HbA1c fell in both treatment groups — from 9.5% to 7.4% in the ICT group and from 9.4% to 9.0% in the RT group (P < 0.001 for the difference between groups). More patients in theICT group (57%, 95% CI 44% to 73%) had serious episodes of hypoglycemia than did patients in the RT group (23%, CI 11% to 34%, P < 0.001) {This absolute risk difference of 34% means that 1 additional serious episode of hypoglycemia occurred for every 3 patients who received ICT (rather than RT), 95% CI 2 to 7; the relative risk increase was 151%, CI 47% to 344%}.* More serious hypoglycemic episodes occurred in the period from 18 months to 3 years in the ICT group (102 episodes) than in the RT group (28 episodes), and emergency hospital visits were also more common (11 vs 3 visits). 18 of 32 patients in the ICT group noted a change from mainly adrenergic symptoms during hypoglycemia to mainly neuroglycopenic symptoms (56%, CI 39% to 73%) compared with 8 of 38 patients in the RT group (21%, CI 8% to 39%, P for difference < 0.01). The groups did not differ on neuropsychologic tests.


Intensified insulin therapy increased the risk for serious episodes of hypoglycemia and neuroglycopenia but did not change neuropsychologic functioning overall in patients with insulin-dependent diabetes mellitus.

Sources of funding: NOVO-Nordisk Inc.; Boehringer Mannheim Scand. Inc.; the Swedish Medical Research Council.

Address for article reprint: Dr P. Reichard, Medical Clinic II, Södersjukhuset, S-10064 Stockholm, Sweden.

*Numbers calculated from data in article.


This small, but well-designed, open study patients with IDDM supports previous observations that an intensified insulin regimen both improves glycemic control and increases risk for severe hypoglycemia. It also shows that hypoglycemic symptoms may shift from adrenergic to neuroglycopenic with intensified therapy.

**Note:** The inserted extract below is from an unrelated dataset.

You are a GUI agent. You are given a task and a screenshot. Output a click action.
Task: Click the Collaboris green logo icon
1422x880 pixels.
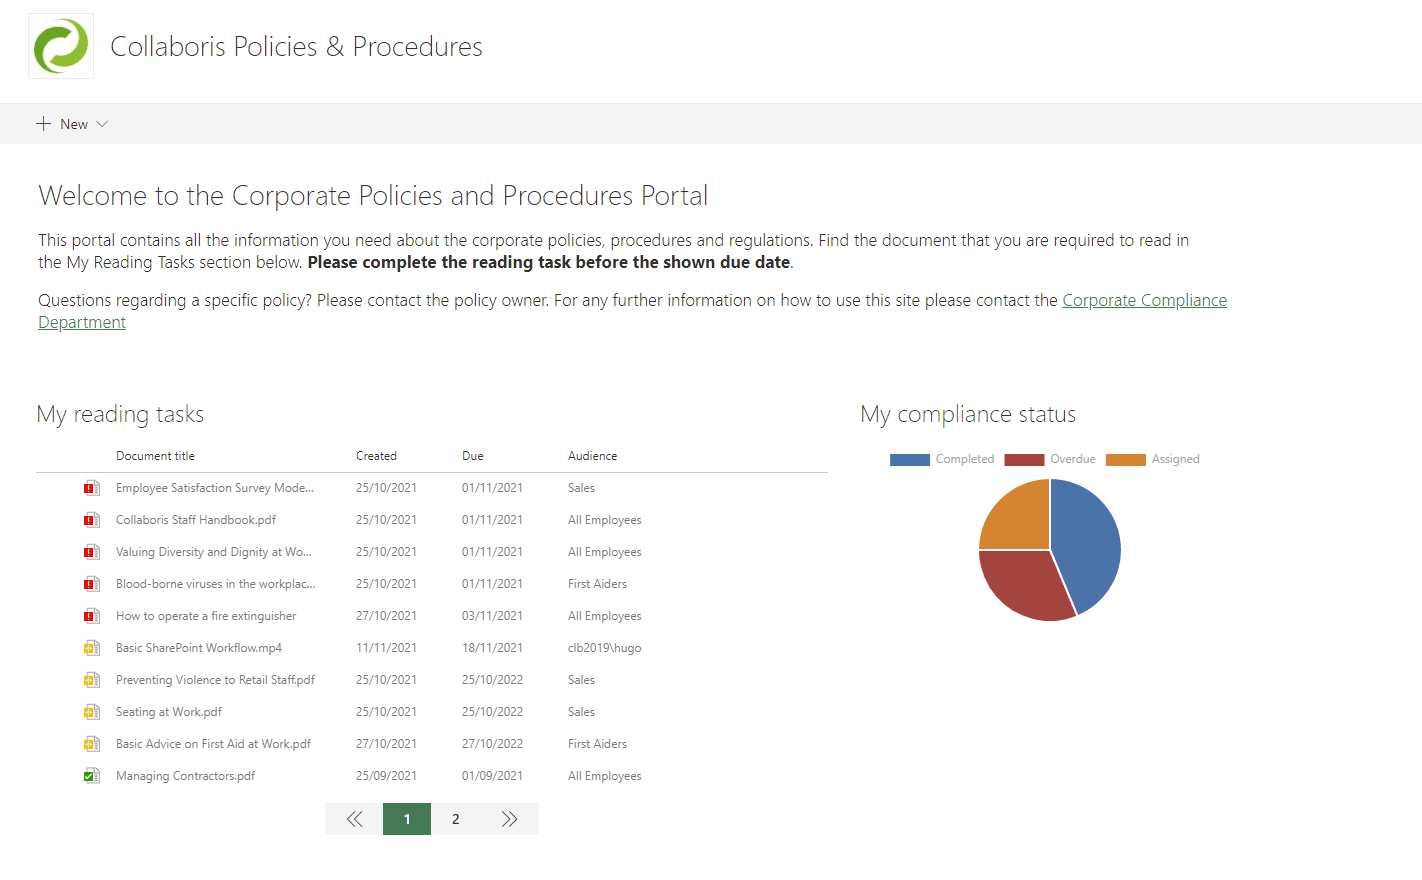point(61,46)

This change in the frequency and nature of hypoglycemia could not be explained on the basis of differences in autonomic function before initiating intensified therapy. The mechanism for the change in symptoms of hypoglycemia therefore remains unclear, but may be related to a decrease in the glycemic threshold for hormonal counter-regulation that occurs with intensified insulin therapy (1). The finding that serious hypoglycemic episodes were more frequent in the second 18 months of the study indicates that the effect of intensified therapy on hypoglycemia is not transient.

Although it is reassuring that cognitive function did not deteriorate in the group of patients on intensified therapy, the risks for chronic hypoglycemia in certain patients may be substantial. For example, patients who have frequent episodes of hypoglycemic coma or seizures (not generally experienced in the patients in this study) may constitute a high-risk group for chronic cognitive dysfunction. Moreover, acute consequences of frequent hypoglycemia (for example, the risk of mishap during a hypoglycemic episode) should not be underestimated. They should be weighed against potential benefits when clinical judgments are made with respect to intensifying insulin therapy and warrant close follow-up of all intensively treated patients with diabetes.

Hertzel C. Gerstein, MD, MSc
McMaster UniversityHamilton, Ontario, Canada


1. Amiel SA, Tamborlane WV, Simonson DC, Sherwin RS. Defective glucose counterregulation after strict glycemic control of insulin-dependent diabetes mellitus. N Engl J Med. 1987;316:1376-83.